Spurred on by their online learning success throughout the pandemic, edtech is now firmly embedded in the teaching practices at The Olive School, Bolton – and across Star Academies – and the school is committed to exploring new ways that technology can enhance its pupils’ learning. 

Enabling Accessibility

At the Deaf Academy, staff seized opportunities to explore everything edtech could offer, creating adaptive digital approaches where none had been before.
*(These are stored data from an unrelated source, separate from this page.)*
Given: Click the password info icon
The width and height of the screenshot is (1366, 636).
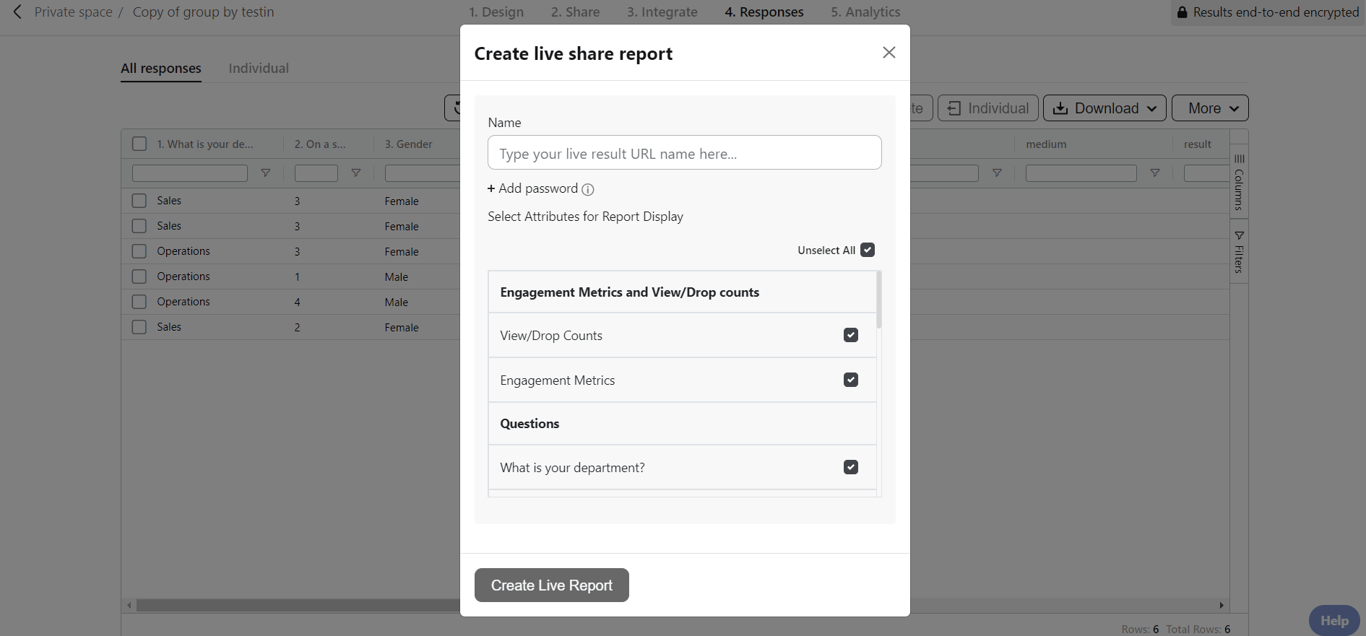Looking at the screenshot, I should (x=588, y=189).
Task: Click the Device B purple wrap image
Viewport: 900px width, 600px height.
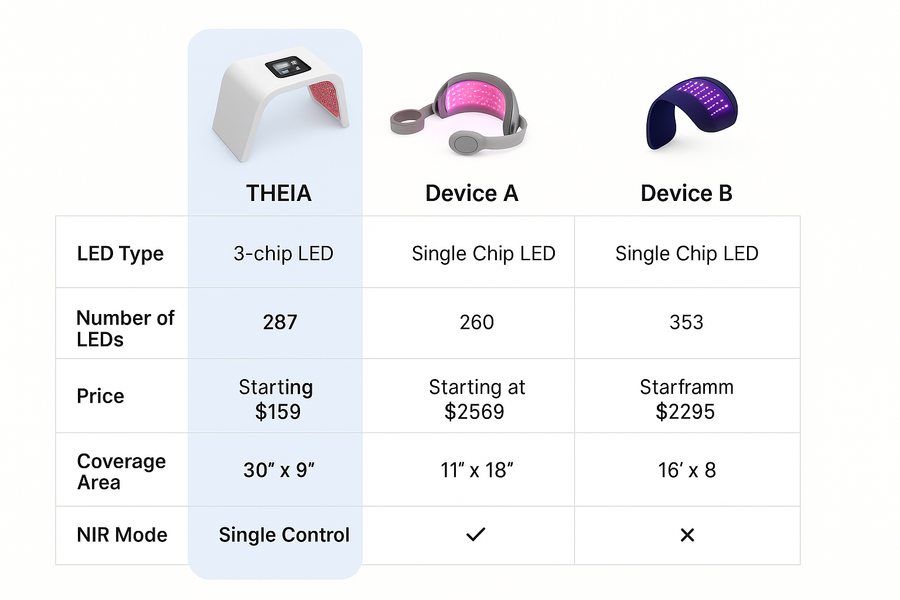Action: click(692, 113)
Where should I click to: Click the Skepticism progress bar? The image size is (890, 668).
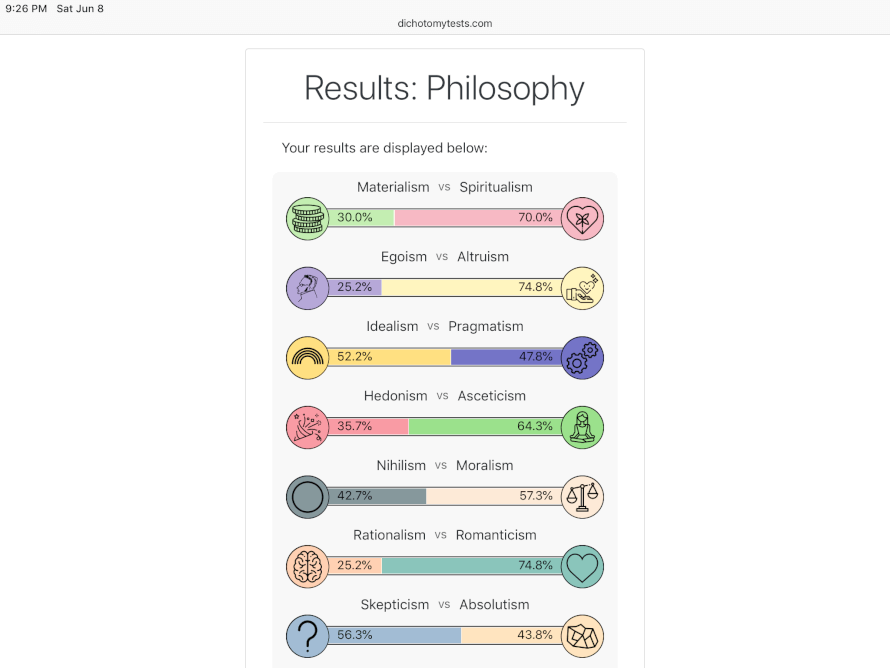(445, 636)
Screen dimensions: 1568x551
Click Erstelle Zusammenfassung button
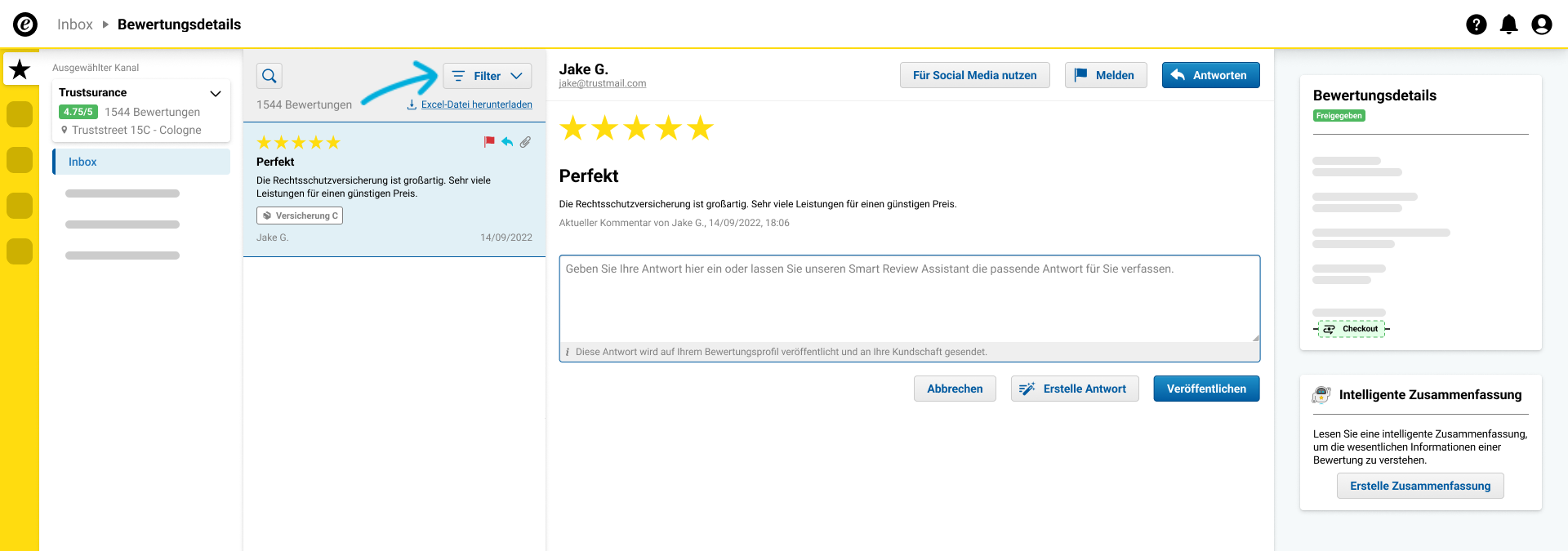pyautogui.click(x=1420, y=486)
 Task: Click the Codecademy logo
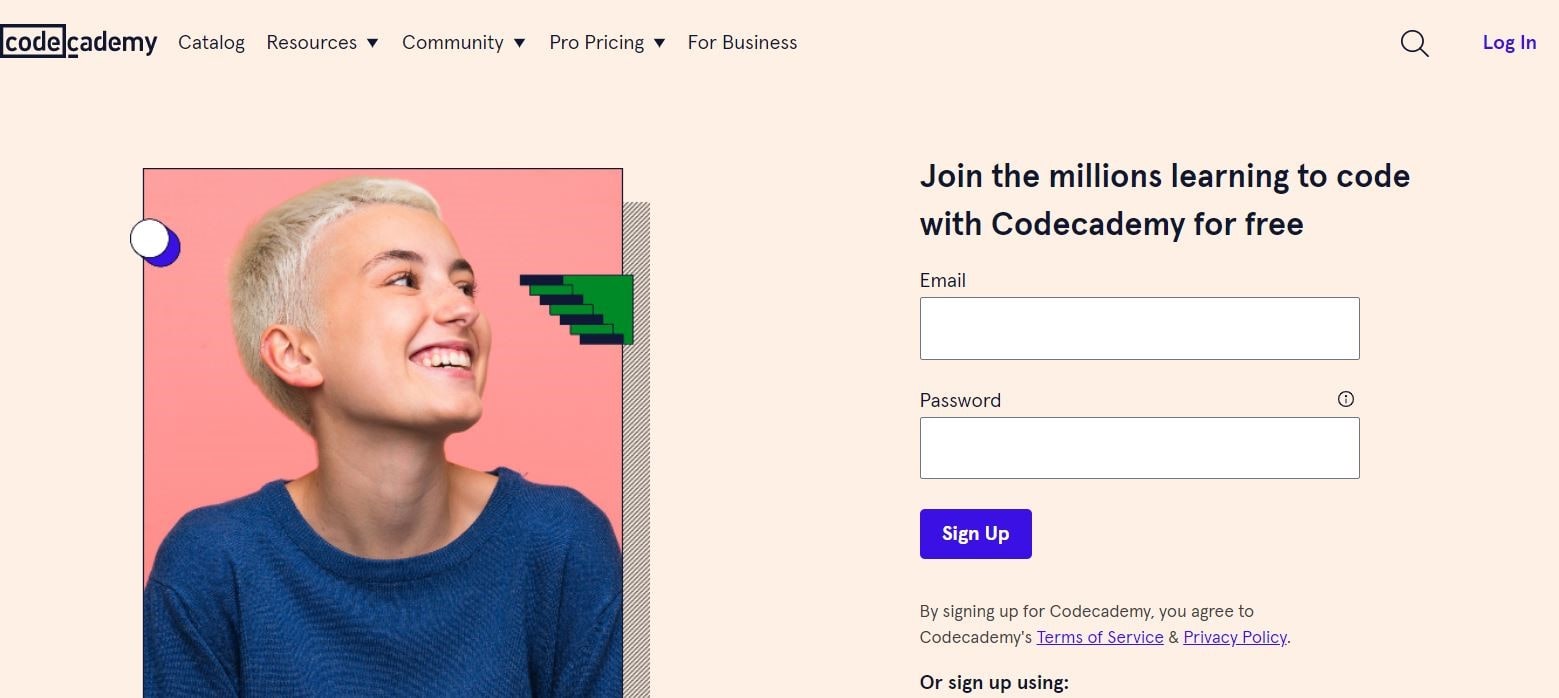point(79,42)
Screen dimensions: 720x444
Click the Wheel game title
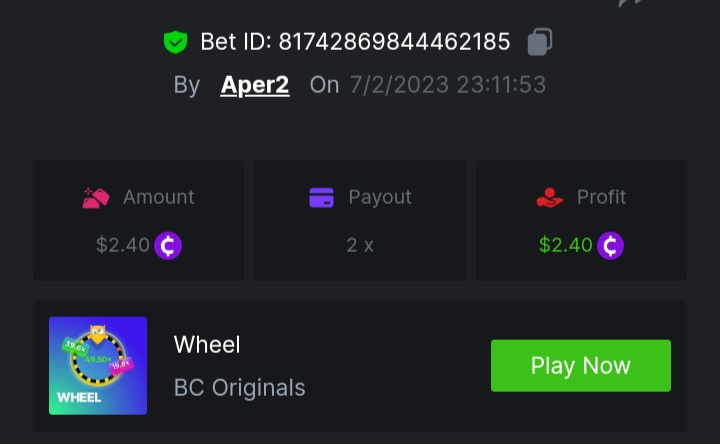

As teacher Matt Jenkins recalls: “To be an academy with no previous experience in online learning, experimenting and really pushing new ways of teaching in Deaf education, it was really something special.”

Staff helped learners thrive by spotlighting interpreters on Zoom calls, developing British Sign Language resources that other teachers could use, supervising break-out sessions for social time, developing No-Screen Wednesdays to minimise online fatigue; even spreading their outreach further with a new public online platform, Ask Deaf Teachers.

“Our Online Academy ensured every single child and young person had full access to their education and therapies,” says Matt. “It was exhilarating, it was as if within entering the pandemic, we were able to redefine our methods of teaching with a whole new toolkit. Student expectations are high in their self-belief and, even a year on from the Online Academy, students have retained their edtech skills and use them daily.”

Looking to the Future

It's an exhilarating time for us all in education as we share these gains in creativity and innovation, shaping solutions for the classroom and beyond. 

The digital learning curve of recent years, the imaginative solutions of teachers and schools across the country, and the growth of the latest technologies, continue to influence everything Pearson offers – including free edtech support; the extension of digital tools into subjects such as Primary History and Geography and our ActiveHub family of digital services, that are continuously evolving to enhance teaching and learning experiences. At the core lies continued conversations, and collaboration, around the future of edtech and how we can collectively support schools and their pupils at the right time, and in the right way. 

Together, we can further enable access for all, facilitate teacher and student creativity, and harness insights to enrich every learning journey.